━━━━━ Provided information ━━━━━

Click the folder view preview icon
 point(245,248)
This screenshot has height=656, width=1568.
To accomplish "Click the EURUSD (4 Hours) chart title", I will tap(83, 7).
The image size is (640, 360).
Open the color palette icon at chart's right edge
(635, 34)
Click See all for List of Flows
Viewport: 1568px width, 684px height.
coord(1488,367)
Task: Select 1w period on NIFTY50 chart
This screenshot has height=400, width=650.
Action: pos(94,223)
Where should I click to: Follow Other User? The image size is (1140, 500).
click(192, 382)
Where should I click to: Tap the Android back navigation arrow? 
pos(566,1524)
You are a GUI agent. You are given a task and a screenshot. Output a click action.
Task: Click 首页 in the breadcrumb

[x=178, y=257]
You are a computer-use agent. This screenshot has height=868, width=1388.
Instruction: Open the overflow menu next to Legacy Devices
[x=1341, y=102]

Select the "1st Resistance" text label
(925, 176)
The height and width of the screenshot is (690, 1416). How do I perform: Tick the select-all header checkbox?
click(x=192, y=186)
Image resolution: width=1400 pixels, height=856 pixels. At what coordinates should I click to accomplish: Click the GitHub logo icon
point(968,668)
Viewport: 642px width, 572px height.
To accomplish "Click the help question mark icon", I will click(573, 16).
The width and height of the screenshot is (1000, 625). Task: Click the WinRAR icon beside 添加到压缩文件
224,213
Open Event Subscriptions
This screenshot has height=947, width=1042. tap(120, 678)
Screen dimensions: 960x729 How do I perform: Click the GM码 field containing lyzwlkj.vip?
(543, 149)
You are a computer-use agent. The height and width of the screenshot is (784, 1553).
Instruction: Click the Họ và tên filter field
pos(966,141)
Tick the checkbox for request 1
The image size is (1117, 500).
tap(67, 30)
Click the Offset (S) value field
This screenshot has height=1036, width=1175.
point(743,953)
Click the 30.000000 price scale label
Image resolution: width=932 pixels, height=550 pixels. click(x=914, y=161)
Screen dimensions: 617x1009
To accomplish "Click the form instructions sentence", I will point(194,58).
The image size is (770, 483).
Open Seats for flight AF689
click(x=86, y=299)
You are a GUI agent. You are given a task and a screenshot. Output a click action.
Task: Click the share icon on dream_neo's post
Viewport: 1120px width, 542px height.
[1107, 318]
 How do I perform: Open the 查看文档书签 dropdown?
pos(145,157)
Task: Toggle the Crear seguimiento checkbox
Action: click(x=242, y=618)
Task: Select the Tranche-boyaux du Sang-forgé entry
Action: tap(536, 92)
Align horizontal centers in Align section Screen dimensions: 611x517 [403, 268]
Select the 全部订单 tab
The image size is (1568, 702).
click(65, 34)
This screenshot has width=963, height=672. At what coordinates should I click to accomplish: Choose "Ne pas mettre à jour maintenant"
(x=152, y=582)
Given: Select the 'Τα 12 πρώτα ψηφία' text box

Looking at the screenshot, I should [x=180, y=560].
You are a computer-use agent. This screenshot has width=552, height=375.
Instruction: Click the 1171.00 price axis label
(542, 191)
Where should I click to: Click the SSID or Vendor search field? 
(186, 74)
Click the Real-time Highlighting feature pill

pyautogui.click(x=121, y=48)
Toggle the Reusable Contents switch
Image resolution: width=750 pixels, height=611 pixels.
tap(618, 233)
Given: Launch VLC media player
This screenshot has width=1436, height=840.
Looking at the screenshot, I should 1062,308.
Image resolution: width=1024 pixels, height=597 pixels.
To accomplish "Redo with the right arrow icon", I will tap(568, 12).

━━━━━

[Exercise brief]:
Could you copy every record above exactly as it stands?

[Exercise solution]:
Click the folder view preview icon
 point(245,248)
This screenshot has height=656, width=1568.
To accomplish "Click the EURUSD (4 Hours) chart title", I will tap(83, 7).
The image size is (640, 360).
Open the color palette icon at chart's right edge
(635, 34)
Click See all for List of Flows
Viewport: 1568px width, 684px height.
coord(1488,367)
Task: Select 1w period on NIFTY50 chart
This screenshot has height=400, width=650.
Action: pos(94,223)
Where should I click to: Follow Other User? The image size is (1140, 500).
click(192, 382)
Where should I click to: Tap the Android back navigation arrow? 
pos(566,1524)
You are a GUI agent. You are given a task and a screenshot. Output a click action.
Task: Click 首页 in the breadcrumb

[x=178, y=257]
You are a computer-use agent. This screenshot has height=868, width=1388.
Instruction: Open the overflow menu next to Legacy Devices
[x=1341, y=102]

Select the "1st Resistance" text label
(925, 176)
The height and width of the screenshot is (690, 1416). How do I perform: Tick the select-all header checkbox?
click(x=192, y=186)
Image resolution: width=1400 pixels, height=856 pixels. At what coordinates should I click to accomplish: Click the GitHub logo icon
point(968,668)
Viewport: 642px width, 572px height.
To accomplish "Click the help question mark icon", I will click(573, 16).
The width and height of the screenshot is (1000, 625). Task: Click the WinRAR icon beside 添加到压缩文件
224,213
Open Event Subscriptions
This screenshot has height=947, width=1042. tap(120, 678)
Screen dimensions: 960x729 How do I perform: Click the GM码 field containing lyzwlkj.vip?
(543, 149)
You are a computer-use agent. The height and width of the screenshot is (784, 1553).
Instruction: Click the Họ và tên filter field
pos(966,141)
Tick the checkbox for request 1
The image size is (1117, 500).
tap(67, 30)
Click the Offset (S) value field
This screenshot has height=1036, width=1175.
point(743,953)
Click the 30.000000 price scale label
Image resolution: width=932 pixels, height=550 pixels. click(x=914, y=161)
Screen dimensions: 617x1009
To accomplish "Click the form instructions sentence", I will point(194,58).
The image size is (770, 483).
Open Seats for flight AF689
click(x=86, y=299)
You are a GUI agent. You are given a task and a screenshot. Output a click action.
Task: Click the share icon on dream_neo's post
Viewport: 1120px width, 542px height.
[1107, 318]
 How do I perform: Open the 查看文档书签 dropdown?
pos(145,157)
Task: Toggle the Crear seguimiento checkbox
Action: click(x=242, y=618)
Task: Select the Tranche-boyaux du Sang-forgé entry
Action: tap(536, 92)
Align horizontal centers in Align section Screen dimensions: 611x517 [403, 268]
Select the 全部订单 tab
The image size is (1568, 702).
click(65, 34)
This screenshot has width=963, height=672. At what coordinates should I click to accomplish: Choose "Ne pas mettre à jour maintenant"
(x=152, y=582)
Given: Select the 'Τα 12 πρώτα ψηφία' text box

Looking at the screenshot, I should [x=180, y=560].
You are a computer-use agent. This screenshot has width=552, height=375.
Instruction: Click the 1171.00 price axis label
(542, 191)
Where should I click to: Click the SSID or Vendor search field? 
(186, 74)
Click the Real-time Highlighting feature pill

pyautogui.click(x=121, y=48)
Toggle the Reusable Contents switch
Image resolution: width=750 pixels, height=611 pixels.
tap(618, 233)
Given: Launch VLC media player
This screenshot has width=1436, height=840.
Looking at the screenshot, I should 1062,308.
Image resolution: width=1024 pixels, height=597 pixels.
To accomplish "Redo with the right arrow icon", I will tap(568, 12).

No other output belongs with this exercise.